Last updated: 26 June, 2023
Glaciers – vast sheets of permanently frozen ice – are remnants of the last Ice Age which have never melted – at least not yet. Sadly, due to climate change, many of them are now retreating at an alarming rate.
With more than 11% of its land surface covered, and over 269 named glaciers, Iceland is probably the best destination in the world to explore these wonders of nature. They are relatively easy to access here too, and served by plentiful, well-run tours for adventure enthusiasts.
There are many different ways to explore the ice: on a glacier walk, by snowmobile or via a scenic flight.
Hiking on a glacier is the best way to see the ice up close: using crampons and ice-poles, you’ll trek out onto the glacier in the company of an experienced guide to see crevasses, seracs, ice caves and other formations.

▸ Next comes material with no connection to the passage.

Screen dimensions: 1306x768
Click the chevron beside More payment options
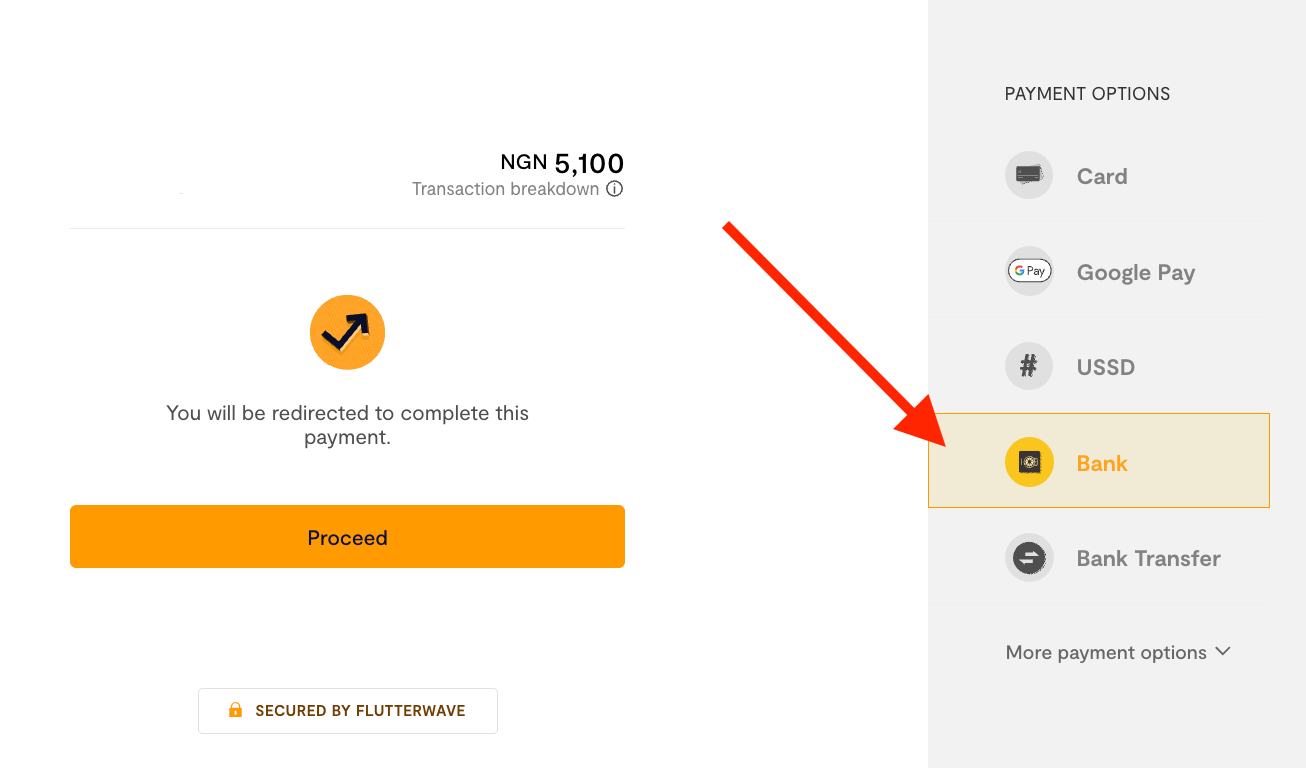pos(1222,652)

Snowmobiling is a much more high-octane activity: wrapped up in polar-style suits, you’ll race over the ice at surprisingly fast speeds. It takes time to master, but it’s hugely thrilling fun.
Ice cave tours
Iceland is also one of the best places to see ice caves. These magical subterranean spaces glint and dazzle with polar colours, while strange ice sculptures adorn the walls, floor and ceiling. Little wonder they’re often featured in Icelandic myths as the homes of trolls, elves and other creatures.
Some of them are actually rock caves that are coated with ice, but there are also pure ice caves (usually located inside glaciers). Some are semi-permanent, while others only exist for short spaces of time before the ice swallows them up again.
These can usually only be reached on a guided glacier hike; many glacier tours include a tour of one or more along the way.